Im Buch erzählen Huber und Rüdt auch von den Schattenseiten der modernen Medizin. Vom nicht loslassen können eines geliebten Menschen. Davon, einen Patienten oder eine Patientin um jeden Preis am Leben zu erhalten, auch wenn der jeweilige Körper oder Geist sich schon (halb) verabschiedet hat. Sie erzählen von Menschen, die gehen möchten, deren Wunsch aber durch rechtliche, ärztliche oder persönliche Bedingungen (und jahrelange Tradition und Moraldenken) verunmöglicht wird.

Fragen über Fragen

Diese Buch stimmt mich nachdenklich. Wie weit darf unsere persönliche Freiheit gehen? Dürfen wir unseren Tod selber «planen»? Wie hoch muss unsere Lebensqualität sein, damit wir am Leben bleiben wollen? Und dann: Wie würde ich reagieren, wenn eine mir nahe Person sich für den assistierten Suizid entscheidet? Und schliesslich: Unter welchen Umständen werde ich wohl eines Tages sterben?

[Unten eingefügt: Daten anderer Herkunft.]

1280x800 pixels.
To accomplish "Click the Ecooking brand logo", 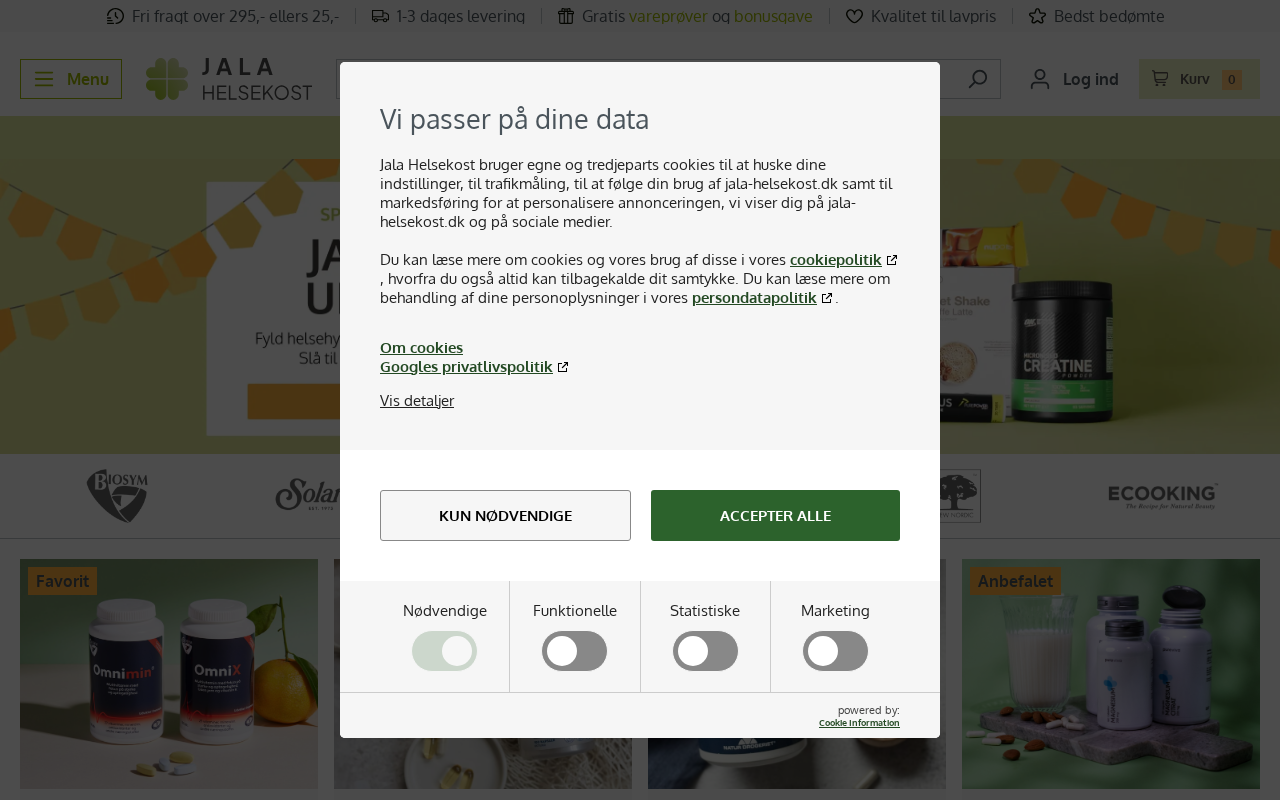I will click(1162, 496).
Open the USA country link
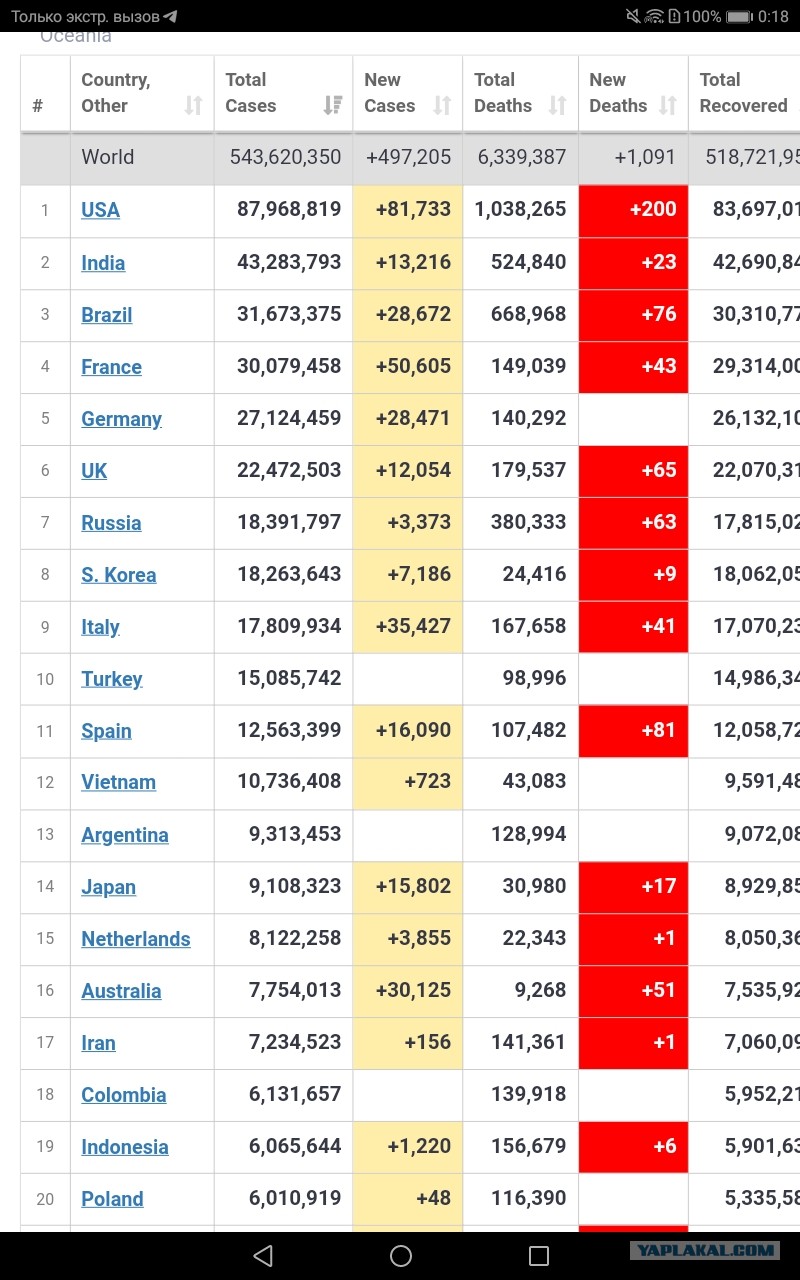Viewport: 800px width, 1280px height. [x=100, y=210]
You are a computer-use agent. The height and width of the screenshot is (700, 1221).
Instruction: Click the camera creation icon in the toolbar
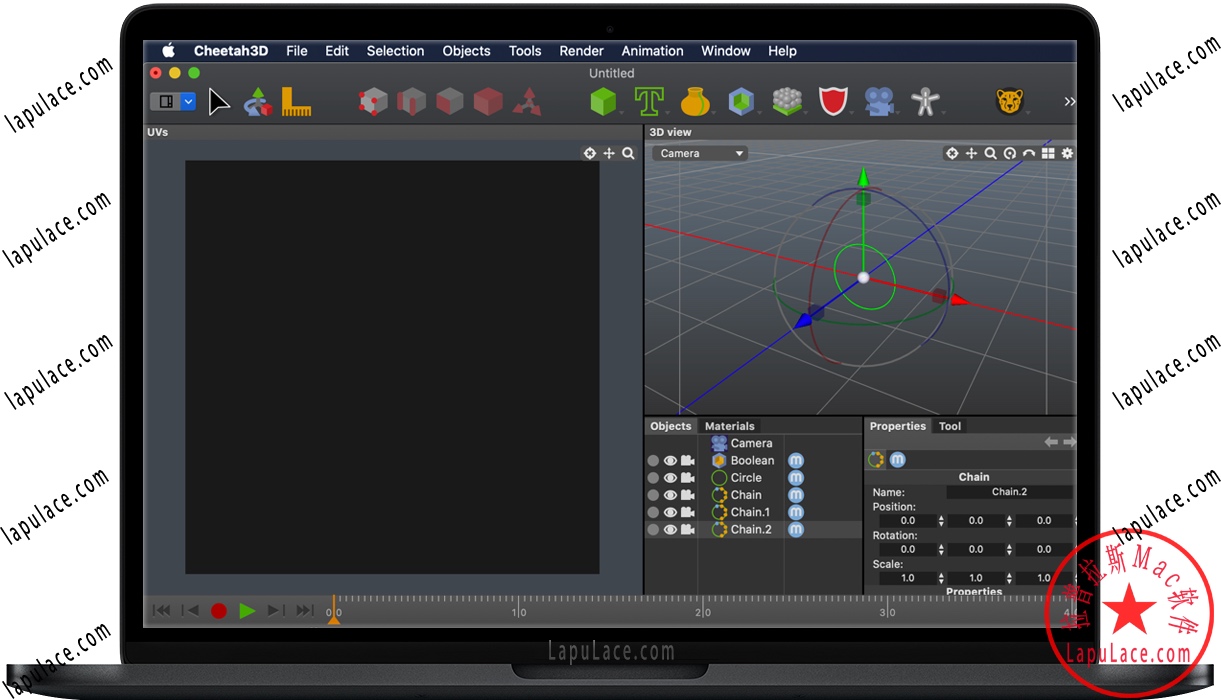click(880, 101)
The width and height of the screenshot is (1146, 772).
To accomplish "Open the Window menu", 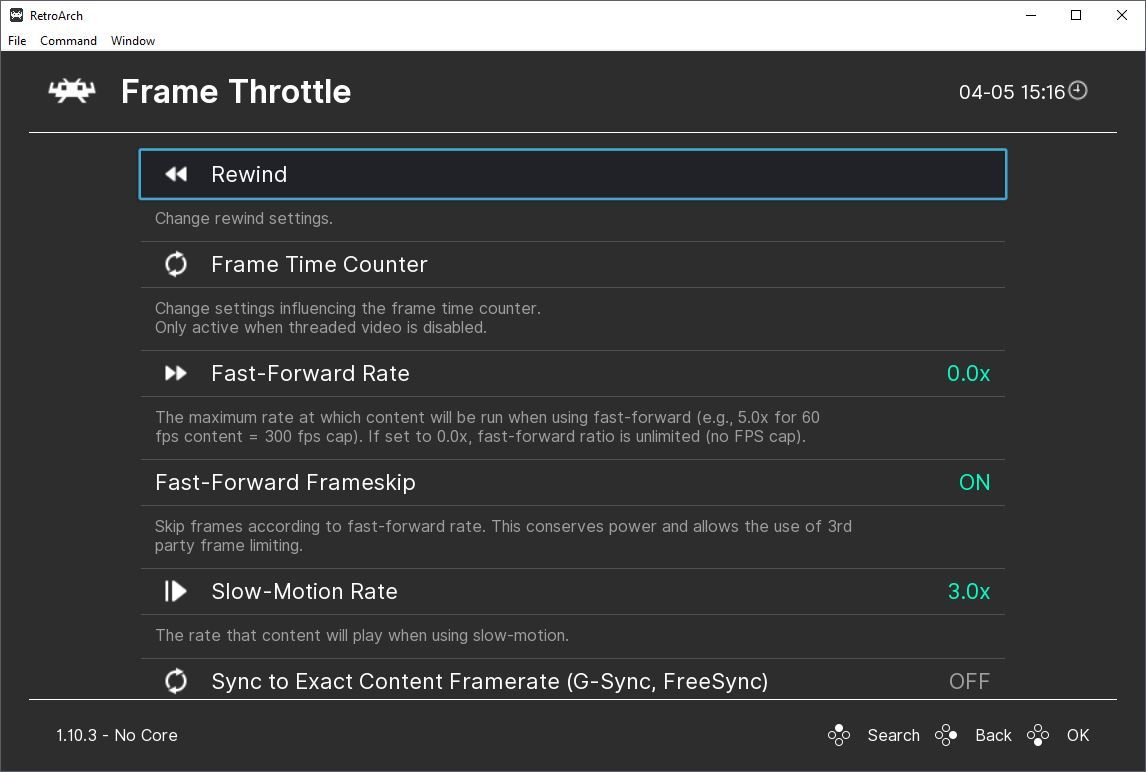I will coord(133,41).
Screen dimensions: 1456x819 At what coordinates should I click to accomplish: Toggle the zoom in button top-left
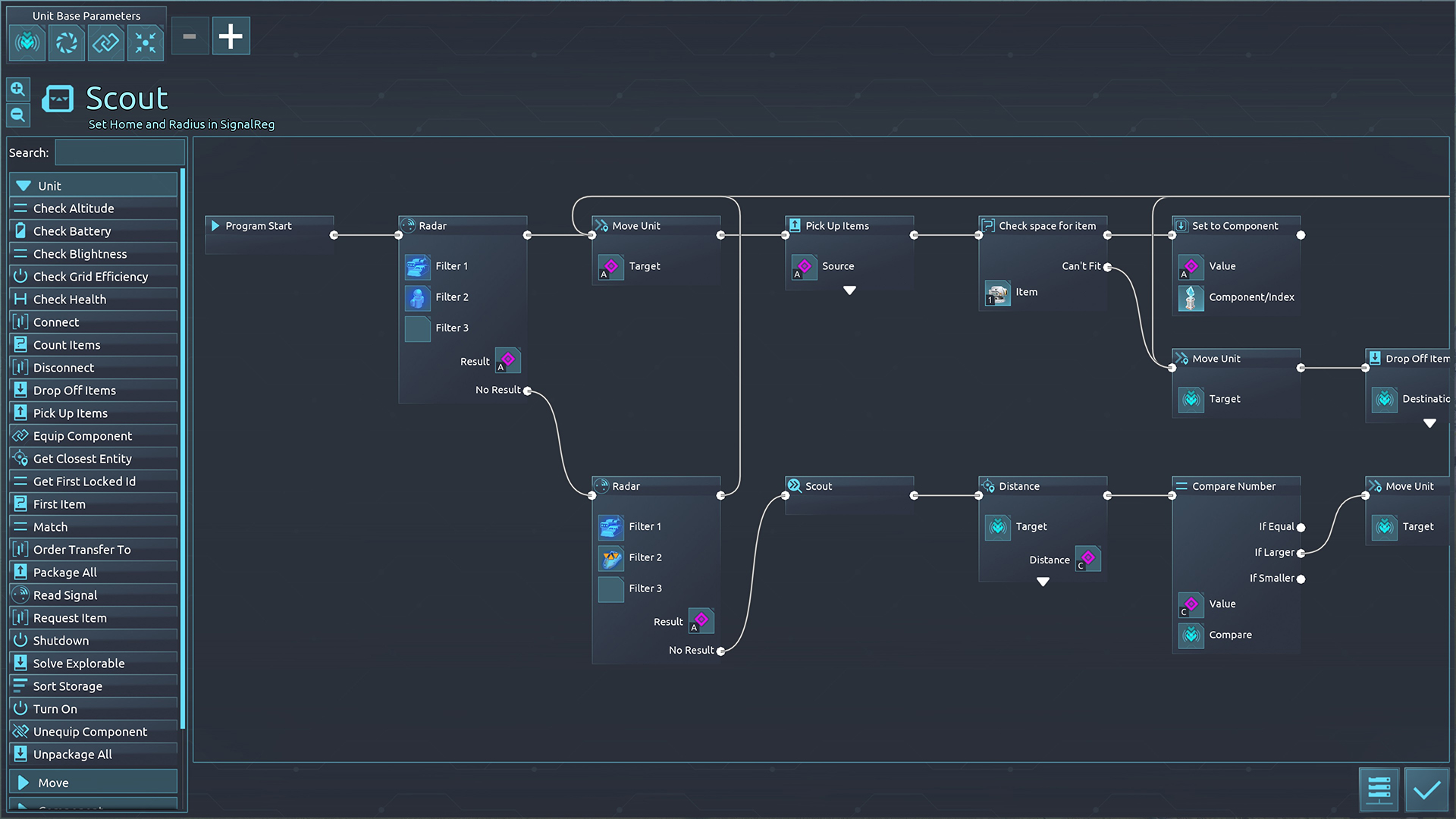click(x=18, y=89)
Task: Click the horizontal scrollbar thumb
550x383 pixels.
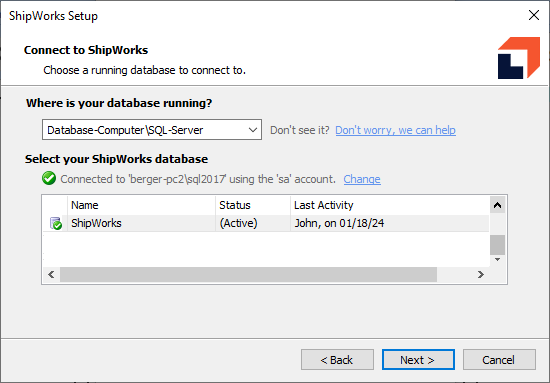Action: tap(248, 274)
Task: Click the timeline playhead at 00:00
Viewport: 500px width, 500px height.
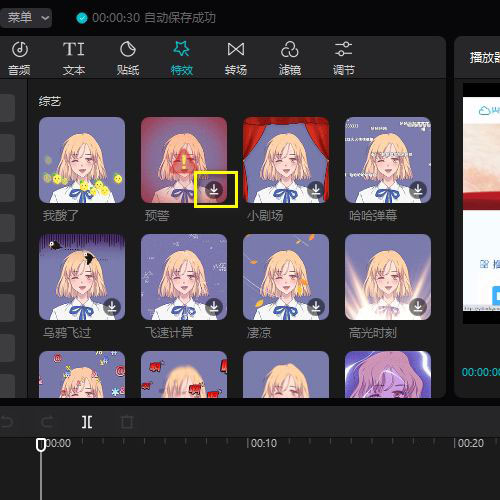Action: 41,445
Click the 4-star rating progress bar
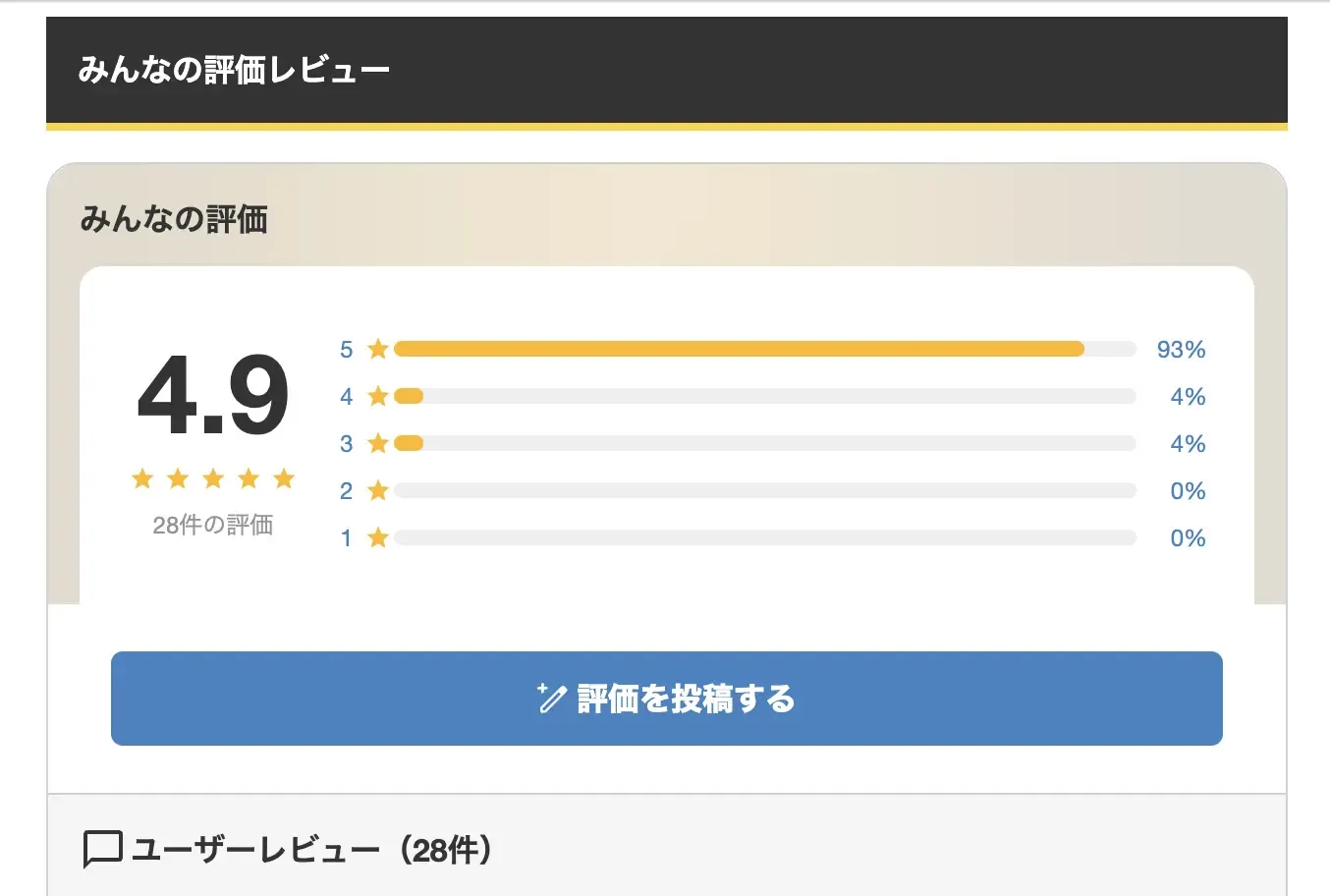The image size is (1330, 896). point(764,396)
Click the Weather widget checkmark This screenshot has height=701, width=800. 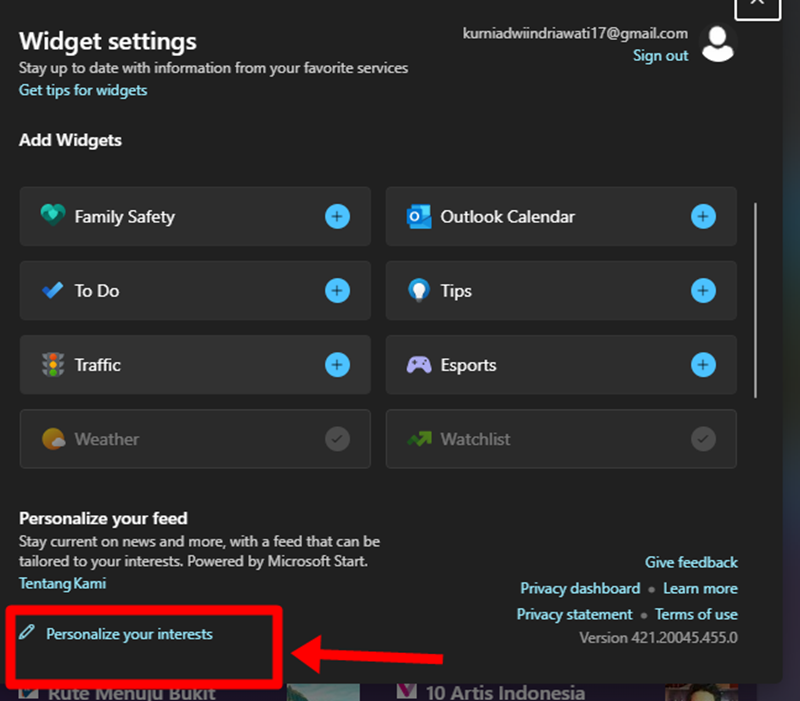pyautogui.click(x=337, y=439)
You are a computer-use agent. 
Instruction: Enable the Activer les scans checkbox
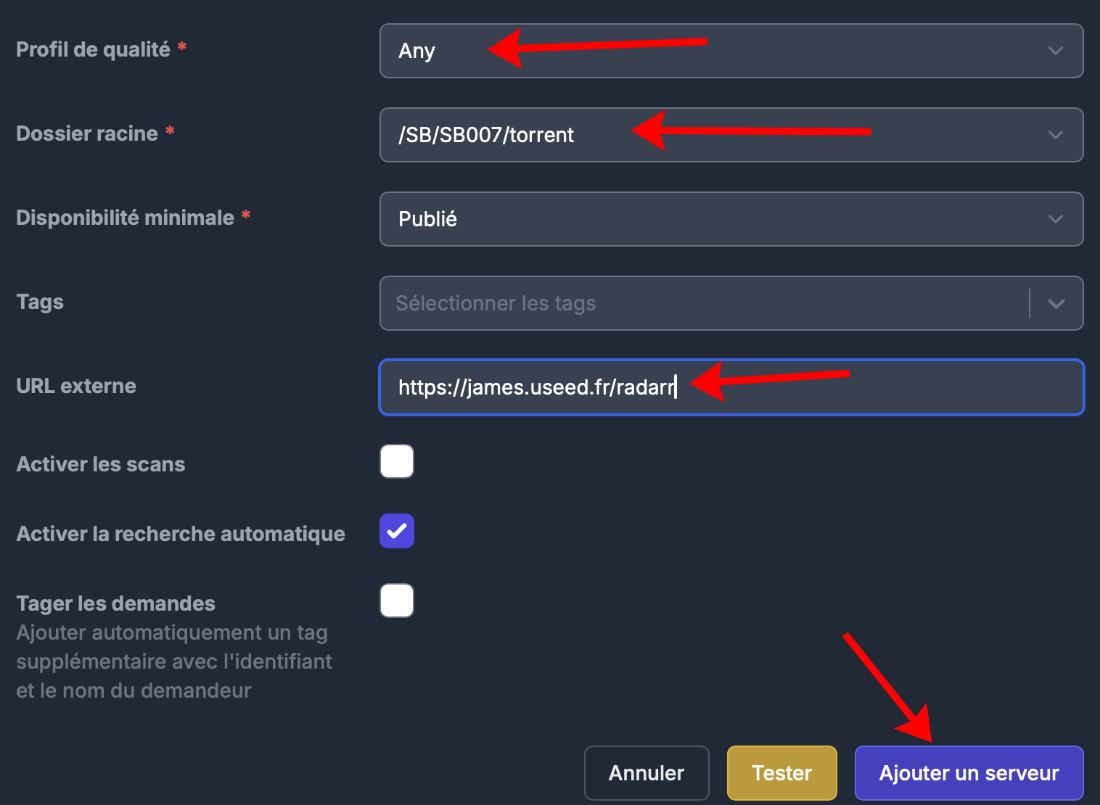click(x=397, y=462)
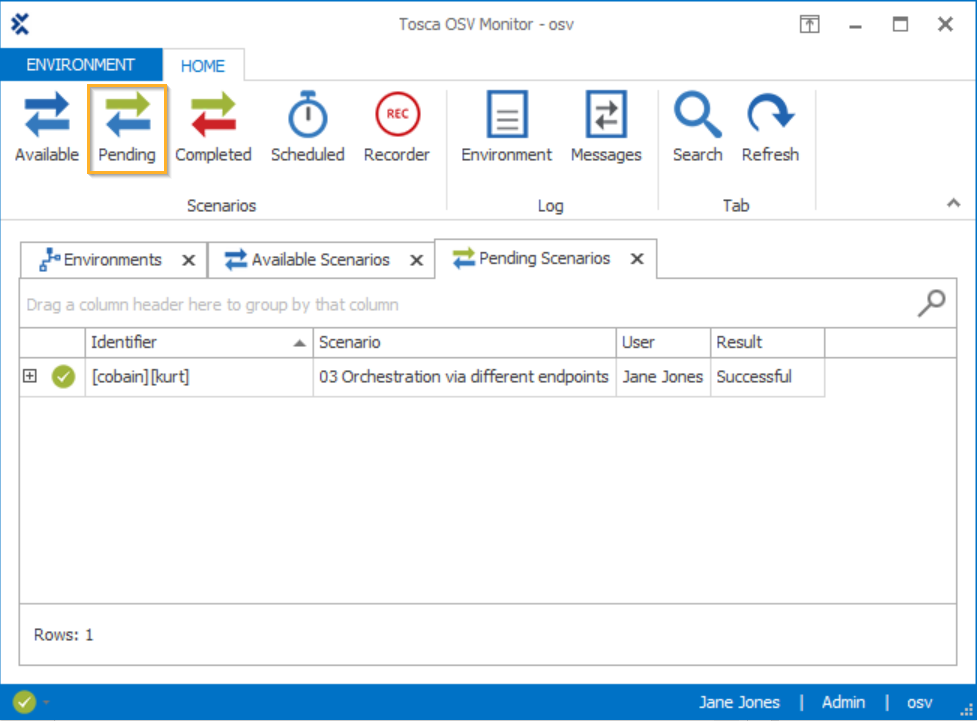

Es ist ein Sammelsurium an Emotionen, Wissen, Facts rundum das Thema assistierter Suizid und Freitod, das beim Lesen auf mich eingeprasselt ist. Ein Buch, dem durch die sehr menschlichen Portraits wohltuendes Leben eingehaucht wird. Daumen nach oben von mir für dieses interessante Sachbuch, das zum Denken und Diskutieren anregt und sehr viel Fingerspitzengefühl beweist.

Sterben müssen – sterben dürfen? Freitodbegleitung und die Rolle des Arztes

von Isabell Rüdt und Christophe Huber

Stämpfli Sachbuchverlag | 2022 | 160 Seiten

ISBN 978-3-7272-6084-1 | Hardcover

Zum Buch

Disclaimer: Rezensionsexemplar vom Verlag

1 Kommentar

  1. Zeilentänzerin

    Hey du, ein sehr nachdenklich stimmendes Thema, das glaube ich dir. Ich denke, ich könnte mich in einem ganzen Buch gar nicht damit befassen, vermute ich, auch wenn man sich auch diesen heiklen Thematiken stellen muss. Danke für die Rezension!